A few days after Noah came home from the hospital, he developed a fever and went right back in. It was one of the most harrowing experiences of my life. We spent practically a whole night at the emergency room of Arlington Hospital. I stayed for almost the whole set of procedures, soothing and comforting Noah. But it was different than the nursery -- he was often in real pain. The ER doctors and nurses tried again and again to find a vein they could put an IV in -- he had such tiny little veins, and the ones in his ankles and wrists (they had to bend the hands and feet in horrible directions to get at them) were quickly blown. The pediatrics doctors were better at it -- they used the veins in his scalp. He had to have a spinal tap and a catheter. The worst part for me was when the doctors enlisted me, rather than in soothing him, in holding him down for the catheter. I'm a little phobic about catheters anyway. Esther and Noah stayed in the hospital for three days, and Aviva and I stayed at home, keeping ourselves and our germs away from them. I was constantly in fear for Noah's life, and perhaps the hardest part was being upbeat and consoling and confident for Aviva the whole time -- keeping her world normal.


Now, thank God, they're back and they're safe.


Moving and jobhunting and carhunting and househunting put a big dent in my progress on the novel. So did Noah's birth and subsequent illness. In between, though, there was about a month when I was on an incredible roll -- and I hope the roll can be resurrected now. I've discovered that what I really crave, as a writer, is routine. I had the perfect routine, waking up between 5 and 6 am, walking a mile in the winter semidarkness to the bus, daydreaming on the bus for ten minutes, walking another half mile to a cafe, and writing there for two or three hours before going to work at 9 am. Eating lunch at my desk, heading home at five, dinner and playing with Aviva, in bed by 9 pm. Perfect. I was nailing a chapter a day, writing every day, "leaving the car parked downhill" -- never finishing a writing session at the end of a chapter, but always somewhere I would have the itch to get back and finish.

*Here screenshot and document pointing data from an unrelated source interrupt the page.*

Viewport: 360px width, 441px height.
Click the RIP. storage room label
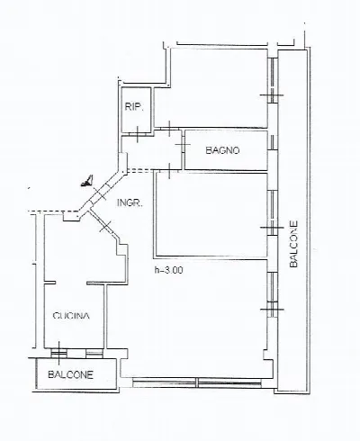(134, 107)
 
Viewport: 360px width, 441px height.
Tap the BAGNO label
(222, 150)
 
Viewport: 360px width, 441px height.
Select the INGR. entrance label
(130, 203)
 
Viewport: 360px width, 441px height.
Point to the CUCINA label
(71, 316)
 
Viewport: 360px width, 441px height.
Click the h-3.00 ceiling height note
(168, 270)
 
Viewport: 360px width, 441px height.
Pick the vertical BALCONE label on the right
(293, 244)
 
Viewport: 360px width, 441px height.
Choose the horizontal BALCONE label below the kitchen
(71, 374)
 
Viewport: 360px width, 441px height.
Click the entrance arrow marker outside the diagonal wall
(87, 181)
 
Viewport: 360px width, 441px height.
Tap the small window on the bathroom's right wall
(273, 142)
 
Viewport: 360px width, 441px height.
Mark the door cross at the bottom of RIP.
(138, 134)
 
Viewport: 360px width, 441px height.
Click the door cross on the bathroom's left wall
(183, 145)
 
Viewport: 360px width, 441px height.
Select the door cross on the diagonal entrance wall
(100, 194)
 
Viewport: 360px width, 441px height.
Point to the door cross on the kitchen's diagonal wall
(105, 226)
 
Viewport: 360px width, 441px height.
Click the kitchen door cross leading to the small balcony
(58, 352)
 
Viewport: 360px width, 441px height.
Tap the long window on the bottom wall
(197, 382)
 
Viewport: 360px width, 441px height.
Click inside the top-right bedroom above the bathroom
(211, 87)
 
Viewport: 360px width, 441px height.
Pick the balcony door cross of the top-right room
(272, 95)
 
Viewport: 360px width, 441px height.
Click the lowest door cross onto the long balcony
(273, 309)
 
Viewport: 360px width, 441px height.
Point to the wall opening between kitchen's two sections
(71, 283)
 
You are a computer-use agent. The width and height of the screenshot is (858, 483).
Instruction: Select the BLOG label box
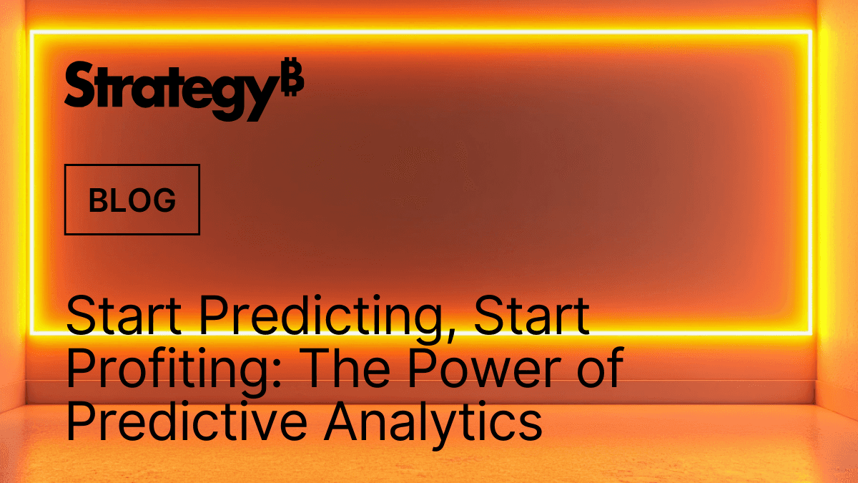point(132,200)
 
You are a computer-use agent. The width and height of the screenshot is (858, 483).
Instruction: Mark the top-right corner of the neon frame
point(810,33)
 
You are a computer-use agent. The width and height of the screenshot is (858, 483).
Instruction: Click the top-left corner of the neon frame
point(31,33)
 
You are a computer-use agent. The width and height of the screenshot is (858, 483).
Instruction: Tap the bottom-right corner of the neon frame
point(810,332)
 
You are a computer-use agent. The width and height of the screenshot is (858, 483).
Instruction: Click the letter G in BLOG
point(164,200)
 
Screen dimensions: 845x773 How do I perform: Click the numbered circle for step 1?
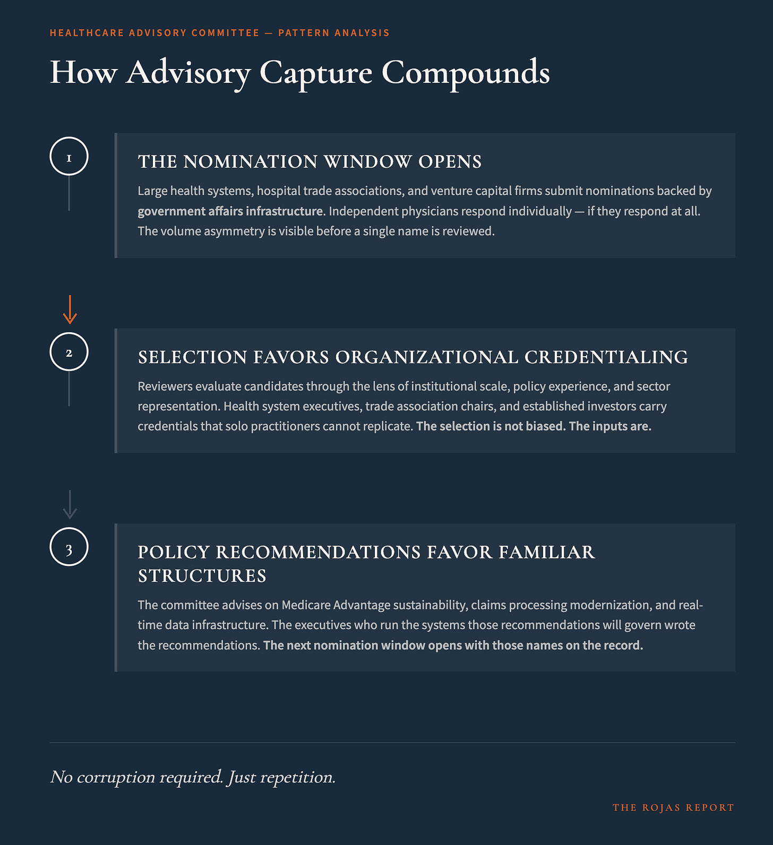[69, 157]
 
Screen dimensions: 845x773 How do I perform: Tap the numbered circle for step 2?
[69, 352]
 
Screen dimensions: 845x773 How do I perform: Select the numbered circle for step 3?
[69, 547]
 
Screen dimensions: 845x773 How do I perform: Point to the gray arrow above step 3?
[70, 504]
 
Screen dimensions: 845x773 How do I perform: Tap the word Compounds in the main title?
[466, 73]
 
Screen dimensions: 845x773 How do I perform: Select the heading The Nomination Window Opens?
[310, 162]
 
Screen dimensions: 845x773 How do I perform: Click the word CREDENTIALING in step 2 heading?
[606, 357]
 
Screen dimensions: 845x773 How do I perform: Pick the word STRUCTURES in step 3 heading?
[202, 576]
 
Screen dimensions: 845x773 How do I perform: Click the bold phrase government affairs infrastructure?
[230, 211]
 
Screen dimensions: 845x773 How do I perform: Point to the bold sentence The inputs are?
[610, 426]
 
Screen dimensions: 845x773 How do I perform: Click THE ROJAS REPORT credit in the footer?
[673, 808]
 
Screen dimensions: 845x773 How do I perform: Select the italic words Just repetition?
[281, 777]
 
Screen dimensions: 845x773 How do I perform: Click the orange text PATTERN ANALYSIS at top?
[334, 33]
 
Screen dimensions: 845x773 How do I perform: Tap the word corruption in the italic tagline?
[116, 777]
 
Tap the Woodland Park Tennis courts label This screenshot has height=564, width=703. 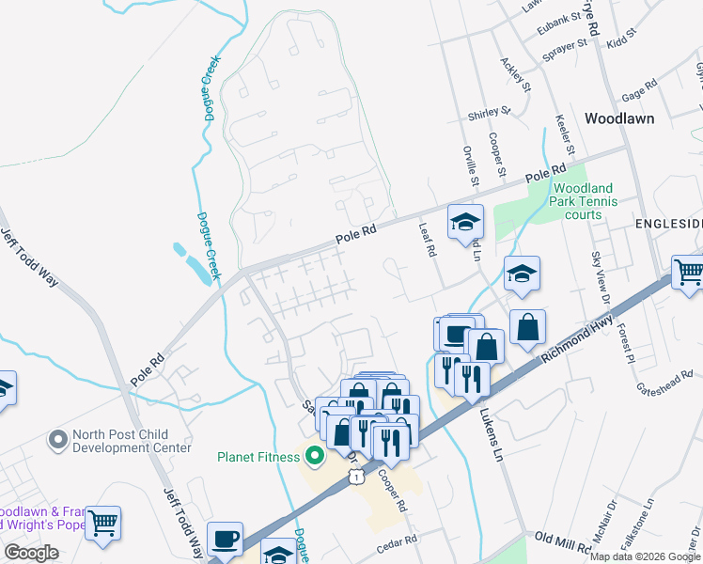pyautogui.click(x=583, y=201)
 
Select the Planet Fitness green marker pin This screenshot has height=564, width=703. pyautogui.click(x=314, y=458)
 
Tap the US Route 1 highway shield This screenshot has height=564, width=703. pyautogui.click(x=356, y=477)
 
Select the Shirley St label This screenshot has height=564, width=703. pyautogui.click(x=489, y=113)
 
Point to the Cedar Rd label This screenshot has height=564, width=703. pyautogui.click(x=395, y=547)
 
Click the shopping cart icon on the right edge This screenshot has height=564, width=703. pyautogui.click(x=687, y=273)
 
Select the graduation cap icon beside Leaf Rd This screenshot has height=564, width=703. pyautogui.click(x=464, y=223)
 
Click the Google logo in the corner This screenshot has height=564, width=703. pyautogui.click(x=31, y=553)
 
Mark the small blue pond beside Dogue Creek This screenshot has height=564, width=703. pyautogui.click(x=193, y=263)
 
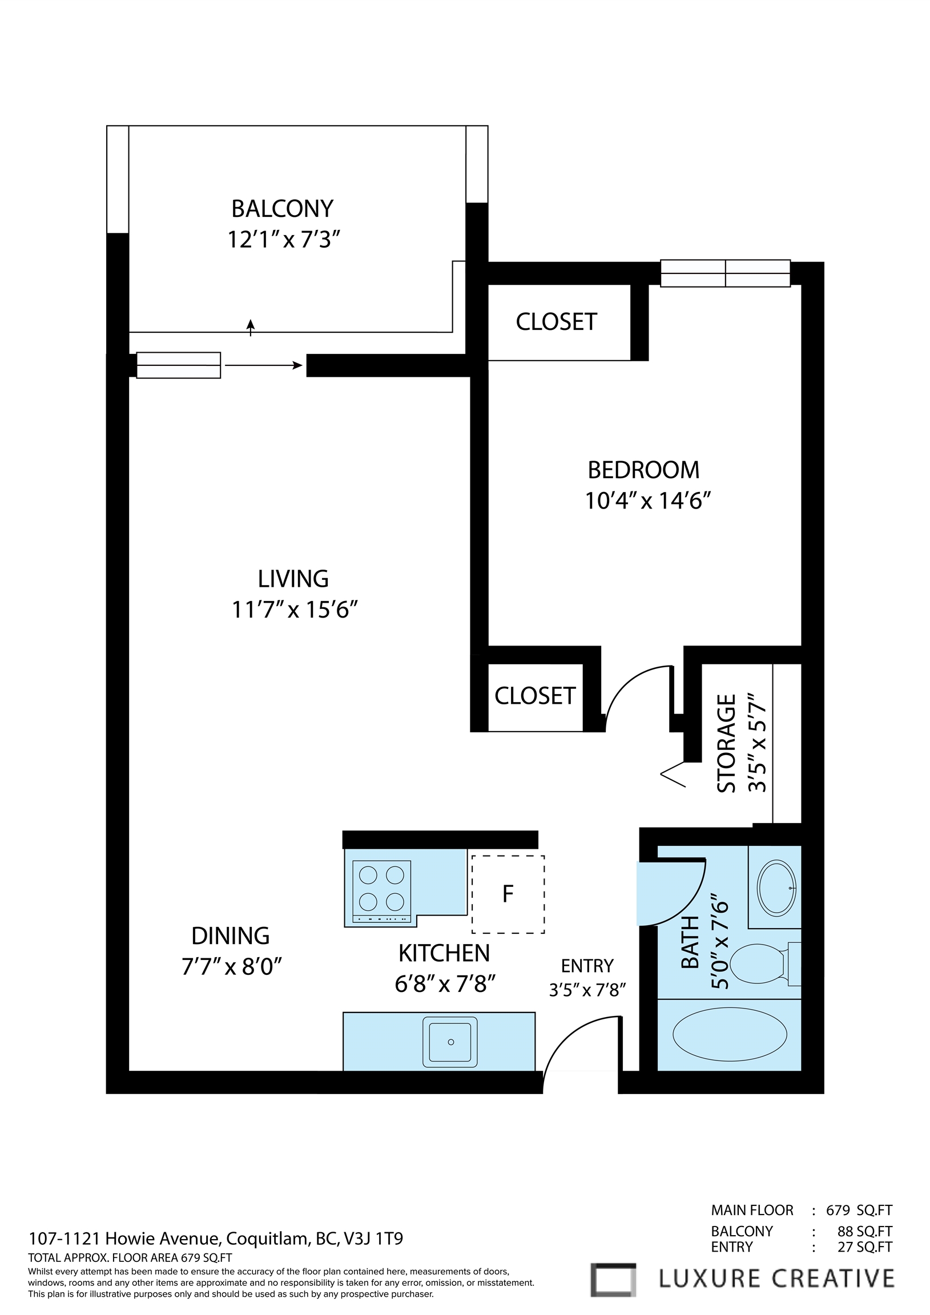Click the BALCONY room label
coord(282,208)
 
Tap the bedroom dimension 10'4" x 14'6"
coord(647,501)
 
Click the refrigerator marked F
coord(508,893)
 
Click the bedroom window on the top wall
coord(725,273)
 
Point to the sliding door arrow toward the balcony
coord(264,365)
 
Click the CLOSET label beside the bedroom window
coord(557,322)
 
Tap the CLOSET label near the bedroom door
coord(534,696)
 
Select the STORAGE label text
coord(727,744)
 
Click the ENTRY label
coord(587,966)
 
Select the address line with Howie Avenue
coord(215,1239)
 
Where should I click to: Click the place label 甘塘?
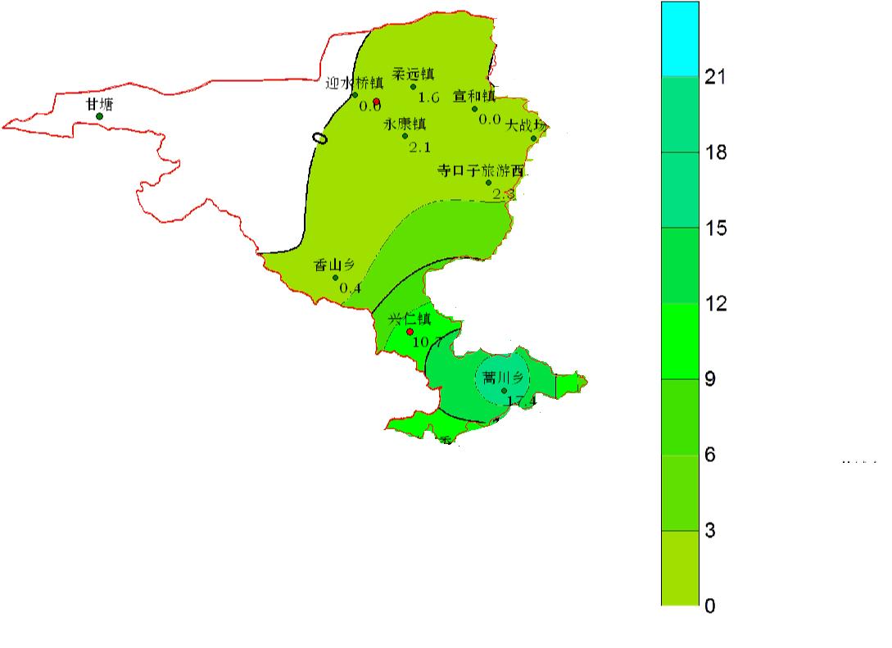tap(100, 104)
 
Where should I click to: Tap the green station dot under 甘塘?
tap(100, 116)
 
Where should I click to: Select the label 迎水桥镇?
tap(355, 82)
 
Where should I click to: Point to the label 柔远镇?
tap(414, 74)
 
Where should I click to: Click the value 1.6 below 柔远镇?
tap(429, 98)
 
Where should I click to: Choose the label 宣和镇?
tap(474, 96)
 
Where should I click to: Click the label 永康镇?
tap(405, 124)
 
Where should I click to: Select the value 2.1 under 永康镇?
tap(419, 148)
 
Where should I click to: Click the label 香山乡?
tap(335, 265)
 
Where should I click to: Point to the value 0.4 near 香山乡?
tap(350, 288)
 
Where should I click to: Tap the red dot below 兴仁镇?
tap(410, 332)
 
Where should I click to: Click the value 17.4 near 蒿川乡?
tap(521, 401)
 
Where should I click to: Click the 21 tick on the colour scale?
tap(713, 78)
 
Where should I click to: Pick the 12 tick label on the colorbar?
tap(715, 305)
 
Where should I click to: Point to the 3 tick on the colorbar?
tap(709, 532)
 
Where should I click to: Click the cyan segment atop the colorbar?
tap(680, 39)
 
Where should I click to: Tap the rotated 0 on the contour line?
tap(322, 138)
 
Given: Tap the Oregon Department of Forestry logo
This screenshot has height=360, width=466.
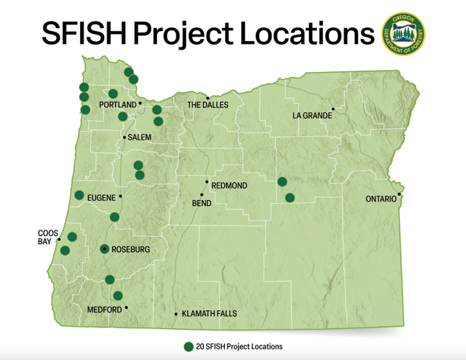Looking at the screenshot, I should click(403, 33).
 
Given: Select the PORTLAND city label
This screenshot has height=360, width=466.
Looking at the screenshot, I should click(117, 104).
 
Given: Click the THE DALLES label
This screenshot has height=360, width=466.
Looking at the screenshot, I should click(207, 105).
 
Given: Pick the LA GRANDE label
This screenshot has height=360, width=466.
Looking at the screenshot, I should click(312, 115).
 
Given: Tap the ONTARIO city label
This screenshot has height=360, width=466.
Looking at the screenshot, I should click(381, 199).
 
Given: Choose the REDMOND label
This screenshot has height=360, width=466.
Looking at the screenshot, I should click(229, 186).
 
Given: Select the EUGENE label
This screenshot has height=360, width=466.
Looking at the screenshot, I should click(101, 197).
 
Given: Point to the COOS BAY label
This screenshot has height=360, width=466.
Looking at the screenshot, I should click(48, 237).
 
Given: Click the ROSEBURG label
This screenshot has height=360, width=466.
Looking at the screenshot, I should click(130, 250).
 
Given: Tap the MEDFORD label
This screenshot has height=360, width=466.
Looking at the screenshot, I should click(104, 310).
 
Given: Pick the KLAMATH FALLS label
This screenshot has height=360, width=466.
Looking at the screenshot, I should click(209, 314).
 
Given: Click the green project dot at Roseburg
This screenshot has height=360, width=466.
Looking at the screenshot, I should click(105, 249).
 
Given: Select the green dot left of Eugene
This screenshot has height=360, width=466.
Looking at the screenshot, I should click(79, 195).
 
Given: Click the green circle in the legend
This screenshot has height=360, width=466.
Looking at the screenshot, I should click(189, 346).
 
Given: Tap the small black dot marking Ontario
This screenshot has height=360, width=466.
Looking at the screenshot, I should click(399, 194).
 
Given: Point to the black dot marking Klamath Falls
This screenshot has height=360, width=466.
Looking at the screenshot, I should click(176, 314).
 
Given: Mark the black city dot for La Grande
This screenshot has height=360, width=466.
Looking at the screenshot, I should click(333, 109).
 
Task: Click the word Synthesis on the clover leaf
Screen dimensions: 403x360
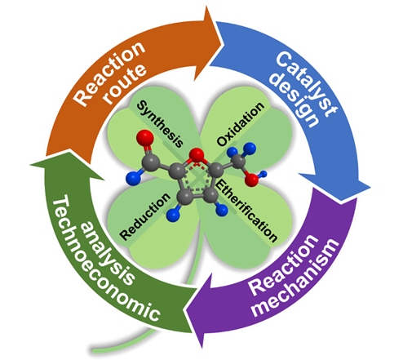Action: [x=160, y=124]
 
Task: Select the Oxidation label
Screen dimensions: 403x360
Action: [x=241, y=124]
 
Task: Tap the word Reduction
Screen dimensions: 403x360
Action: [x=145, y=216]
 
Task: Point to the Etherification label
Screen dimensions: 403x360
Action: [x=246, y=211]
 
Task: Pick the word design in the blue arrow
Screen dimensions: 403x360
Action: [x=295, y=101]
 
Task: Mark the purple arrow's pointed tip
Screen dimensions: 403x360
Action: [x=185, y=310]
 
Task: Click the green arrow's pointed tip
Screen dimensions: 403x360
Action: [x=29, y=165]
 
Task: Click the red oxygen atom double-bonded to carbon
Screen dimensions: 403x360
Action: [x=145, y=138]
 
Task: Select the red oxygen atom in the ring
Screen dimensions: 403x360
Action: [x=197, y=155]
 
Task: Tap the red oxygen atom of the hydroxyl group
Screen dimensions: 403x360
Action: [x=251, y=180]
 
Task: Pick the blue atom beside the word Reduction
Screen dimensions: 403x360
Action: [x=173, y=215]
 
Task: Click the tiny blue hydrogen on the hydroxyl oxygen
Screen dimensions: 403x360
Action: [x=264, y=174]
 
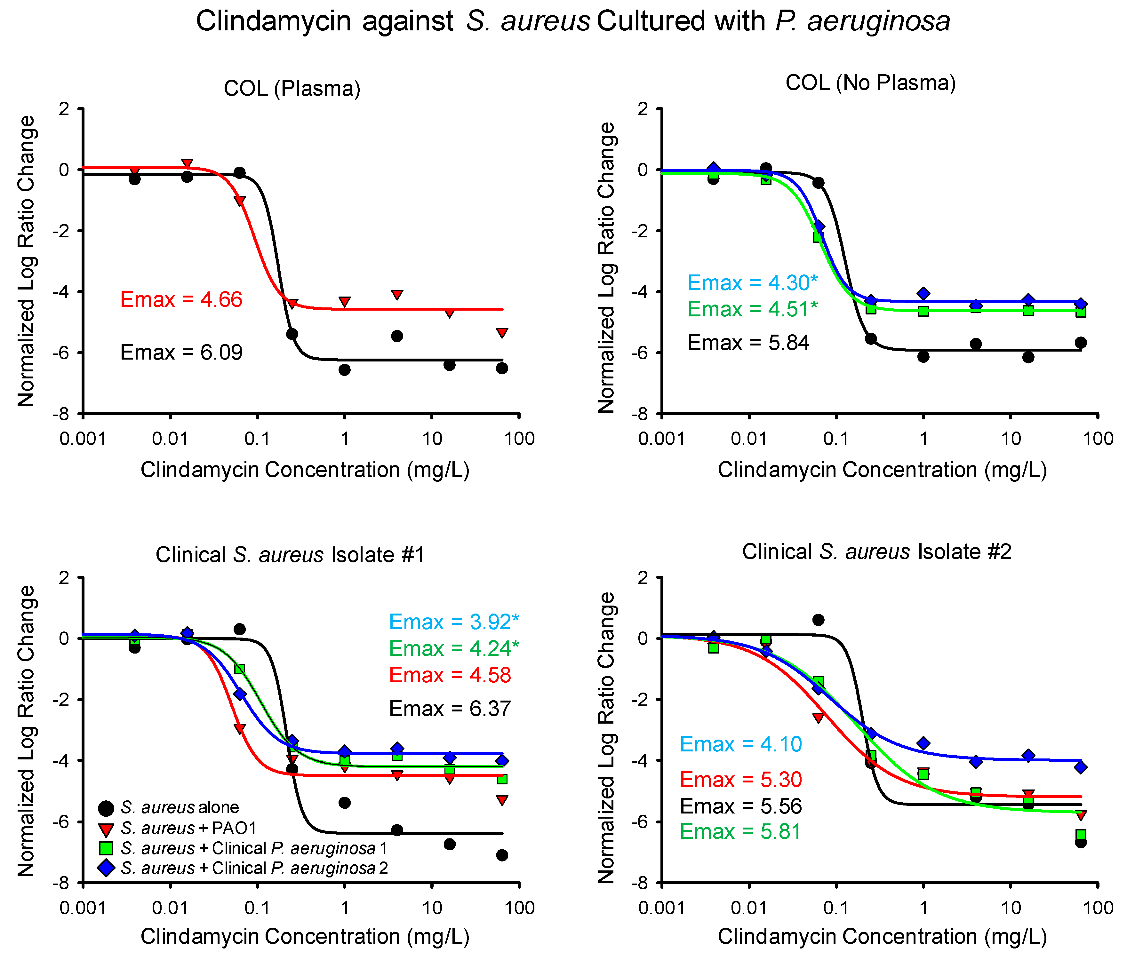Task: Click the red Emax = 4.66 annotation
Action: (x=181, y=300)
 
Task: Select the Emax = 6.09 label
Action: (x=181, y=353)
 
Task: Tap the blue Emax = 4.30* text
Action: (x=752, y=283)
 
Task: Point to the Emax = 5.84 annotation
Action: (x=748, y=343)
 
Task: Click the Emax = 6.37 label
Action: (x=450, y=709)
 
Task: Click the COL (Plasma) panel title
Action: (x=292, y=88)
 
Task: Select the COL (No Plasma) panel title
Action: (x=870, y=83)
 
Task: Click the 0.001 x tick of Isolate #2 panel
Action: (x=661, y=908)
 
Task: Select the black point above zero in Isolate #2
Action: (x=818, y=620)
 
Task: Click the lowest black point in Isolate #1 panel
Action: (x=502, y=855)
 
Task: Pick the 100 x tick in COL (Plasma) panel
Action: (x=519, y=438)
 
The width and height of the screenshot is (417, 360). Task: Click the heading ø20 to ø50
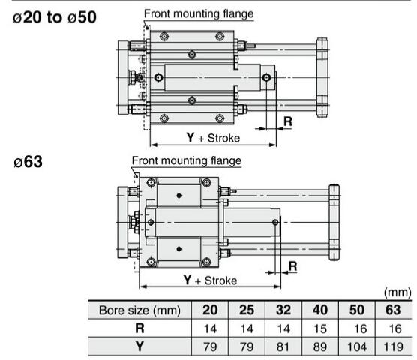click(55, 17)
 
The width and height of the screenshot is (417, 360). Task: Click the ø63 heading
click(28, 162)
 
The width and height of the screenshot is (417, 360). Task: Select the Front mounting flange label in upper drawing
click(199, 14)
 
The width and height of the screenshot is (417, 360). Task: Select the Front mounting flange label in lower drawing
click(187, 160)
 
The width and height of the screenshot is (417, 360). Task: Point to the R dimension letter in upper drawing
click(288, 122)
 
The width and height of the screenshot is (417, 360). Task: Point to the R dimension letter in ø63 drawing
click(292, 266)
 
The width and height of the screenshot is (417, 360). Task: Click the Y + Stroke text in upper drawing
click(213, 138)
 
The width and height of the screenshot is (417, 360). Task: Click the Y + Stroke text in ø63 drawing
click(210, 280)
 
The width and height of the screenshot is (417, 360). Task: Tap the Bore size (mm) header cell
click(140, 310)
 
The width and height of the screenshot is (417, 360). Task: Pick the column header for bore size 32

Hanukah was lovely. Aviva is past the stage of simply liking ripping up the packaging because ripping is fun -- as on the second birthday. This birthday, Aviva is quite clear on the concept of possessions, she is aware that she is getting a New Thing, she can extrapolate into her future, a future of Aviva Having a New Thing, with excitement. But she doesn't yet have any need to play it cool (not around us, at least), nor is there any internal critic to compare a given gift with the Universe of All Possible Gifts and find it wanting. She is into opening the present, not primarily (as a year ago) as a kinesthetic experience, but rather as a pure moment of discovery, of revelation -- the Novum in the packaging revealed, a New Thing that will be Hers -- and she doesn't care that much what new thing it is, yet. She's all welcome for it, and no regret that it's not something else.